As soon as I received the technique, Kiwi said he didn't like my stats.
"Your Fist dominates too clearly over everything else. You'll have trouble with sensitivity, which is crucial for dust collection, and with executing the technique itself. You need to raise your Air," he said firmly. "The Garden lends essence. One vial equals four kilograms of dust."
Judging by the rate I got when purchasing the technique, 90 kg for 90 points, the Garden's essence came in at a point per vial, meaning it was 20% cheaper. The offer was tempting, but I was already in debt and wasn't about to take on new obligations just like that.
Besides, at the very least, I shouldn't have any issues with sensitivity.
"Potentially, yes," I agreed. "But I haven't tried the technique yet, and I don't know the specifics of the work. Maybe you could show me first?"

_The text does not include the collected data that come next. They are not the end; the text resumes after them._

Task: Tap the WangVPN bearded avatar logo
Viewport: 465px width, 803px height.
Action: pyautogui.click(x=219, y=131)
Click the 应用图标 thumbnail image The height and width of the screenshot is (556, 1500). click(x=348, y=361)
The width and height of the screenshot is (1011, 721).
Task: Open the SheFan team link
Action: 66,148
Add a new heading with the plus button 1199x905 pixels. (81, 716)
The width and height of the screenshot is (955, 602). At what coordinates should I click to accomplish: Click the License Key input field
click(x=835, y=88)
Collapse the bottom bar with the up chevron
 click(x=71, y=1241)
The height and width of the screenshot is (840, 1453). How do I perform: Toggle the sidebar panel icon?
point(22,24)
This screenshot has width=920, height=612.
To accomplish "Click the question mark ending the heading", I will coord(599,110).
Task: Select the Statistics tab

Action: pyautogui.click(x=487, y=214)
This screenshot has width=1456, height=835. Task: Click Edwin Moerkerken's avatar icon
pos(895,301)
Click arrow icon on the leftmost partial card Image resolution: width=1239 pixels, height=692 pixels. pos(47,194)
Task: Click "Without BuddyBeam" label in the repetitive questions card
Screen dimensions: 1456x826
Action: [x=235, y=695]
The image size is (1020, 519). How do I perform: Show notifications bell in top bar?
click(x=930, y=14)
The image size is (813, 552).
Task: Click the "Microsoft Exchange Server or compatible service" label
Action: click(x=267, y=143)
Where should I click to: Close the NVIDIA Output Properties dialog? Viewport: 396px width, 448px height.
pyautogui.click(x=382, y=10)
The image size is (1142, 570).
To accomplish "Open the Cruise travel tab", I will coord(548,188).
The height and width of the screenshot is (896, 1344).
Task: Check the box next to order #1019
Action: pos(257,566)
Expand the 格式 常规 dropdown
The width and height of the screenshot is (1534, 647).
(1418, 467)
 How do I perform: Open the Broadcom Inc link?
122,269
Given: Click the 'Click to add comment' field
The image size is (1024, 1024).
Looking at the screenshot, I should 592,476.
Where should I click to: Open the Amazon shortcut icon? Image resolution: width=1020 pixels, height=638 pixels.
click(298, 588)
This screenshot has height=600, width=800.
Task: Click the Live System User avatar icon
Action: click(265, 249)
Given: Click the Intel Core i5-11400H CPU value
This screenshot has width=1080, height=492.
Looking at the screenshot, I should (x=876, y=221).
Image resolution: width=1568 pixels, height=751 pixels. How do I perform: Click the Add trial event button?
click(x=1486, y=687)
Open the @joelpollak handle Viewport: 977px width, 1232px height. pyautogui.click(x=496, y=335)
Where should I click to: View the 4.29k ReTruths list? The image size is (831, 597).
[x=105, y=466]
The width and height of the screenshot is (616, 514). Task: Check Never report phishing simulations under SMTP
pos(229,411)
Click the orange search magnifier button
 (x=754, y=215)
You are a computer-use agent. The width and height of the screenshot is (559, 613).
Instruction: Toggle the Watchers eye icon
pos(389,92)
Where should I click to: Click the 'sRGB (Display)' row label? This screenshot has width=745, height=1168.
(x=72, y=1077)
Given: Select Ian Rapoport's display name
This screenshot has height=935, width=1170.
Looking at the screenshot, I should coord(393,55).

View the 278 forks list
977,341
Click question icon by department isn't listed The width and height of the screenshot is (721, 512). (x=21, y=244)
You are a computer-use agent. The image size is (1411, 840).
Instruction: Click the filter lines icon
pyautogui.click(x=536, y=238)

"Logical," Kiwi nodded and gestured for me to follow.
He led me along the canyon wall. We didn't go far — just past a few niches carved into the stone. Behind some of them were staircases that led upward, others housed large steel cabinets built into the walls.
Kiwi stopped at the third niche and approached one of the cabinets.
Naturally, I followed.
Up close, my interface displayed some kind of schematic overlay on the cabinet — it looked like a grid of devices, some outlined and others blurred out.
"Check which dust collector is free and take it," Kiwi said, opening the cabinet in front of me and pointing to the right side of the open doors.
Behind the large doors were a bunch of smaller compartments, though judging by Kiwi's nod, the dust collectors were the bulky, angular rectangular packs. There were six such compartments marked with matching icons, and only one of them was transparent, so I figured that meant it was available.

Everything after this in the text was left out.